Mason's service on committees from the EBU, the Arts Council of Northern Ireland and the National Council for Drama Training was influential and rigorous. At the NCDT his support for removing the accreditation of a leading London drama college in the 1980s had positive effects for the NCDT, which was shown to be far from toothless, and for the college in question which improved impressively. His concern for drama training reflected his continuing support for BBC Radio Drama's annual award of contracts to graduating drama college students competing in the Carleton Hobbs Awards, named after one of British radio's most successful radio actors.

The tenacity of Mason's tenure secured radio drama as a key component in the corporation's public service commitments. His interventions preserved the bulk of the radio drama output, and its continuing integration with radio features, which, particularly in the work of Piers Plowright, brought European recognition to the department in several Prix Italia awards.

| Preceded by D. G. Hannon | Head of Programmes, Northern Ireland 1970–1976 | Succeeded by Cecil N. Taylor |
| Preceded byMartin Esslin | Head of Radio Drama 1976–1986 | Succeeded byJohn Tydeman |

==Later life==
After his retirement, he returned to radio to produce John Arden and Margaretta D'Arcy's Whose is the Kingdom?, a nine-play sequence of dramas about Christianity. Arden and D’Arcy wrote to The Irish Times after Mason's death, reporting that his funeral had needed to be postponed by a week to accommodate the people who wished to attend, and, in their tribute, gave an insight into his working practices: ‘As a drama director, he was a natural radio genius and an educator both to playwrights and actors. He never seemed to forget that he had begun his adult life as a teacher: he would inspire his casts by getting up from the directorial chair, moving all over the studio, telling stories, and more or less improvising the whole play from start to finish, with a running fire, of folklorish anecdotes from his childhood in County Antrim.’
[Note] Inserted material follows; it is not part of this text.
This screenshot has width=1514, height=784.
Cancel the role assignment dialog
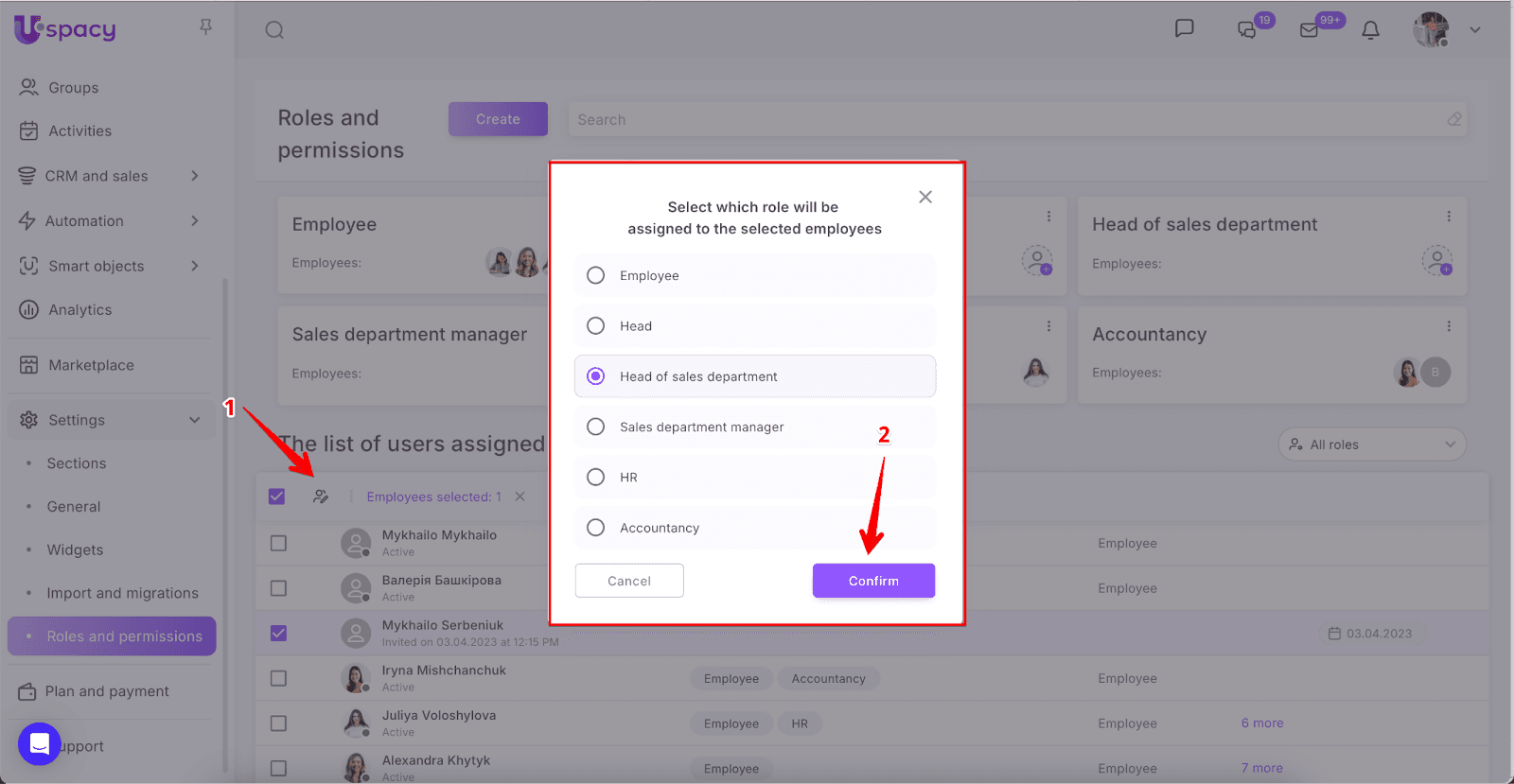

In his last years, Mason suffered from emphysema, related to his devotion to cigarettes, but even then, as Oscar Wilde's grandson, Merlin Holland, wrote to The Independent, Mason called in his estimable contacts to secure Wilde's place in Poet's Corner at Westminster Abbey when he realised that a "fellow Irishman" had been denied his rightful place. "Without Ronald Mason's taking the initiative, despite his ill-health, Wilde might still be waiting" wrote Merlin Holland. "The ceremony on 14 February 1995 drew the biggest Poets' Corner crowd since Byron's inclusion in the 1960s".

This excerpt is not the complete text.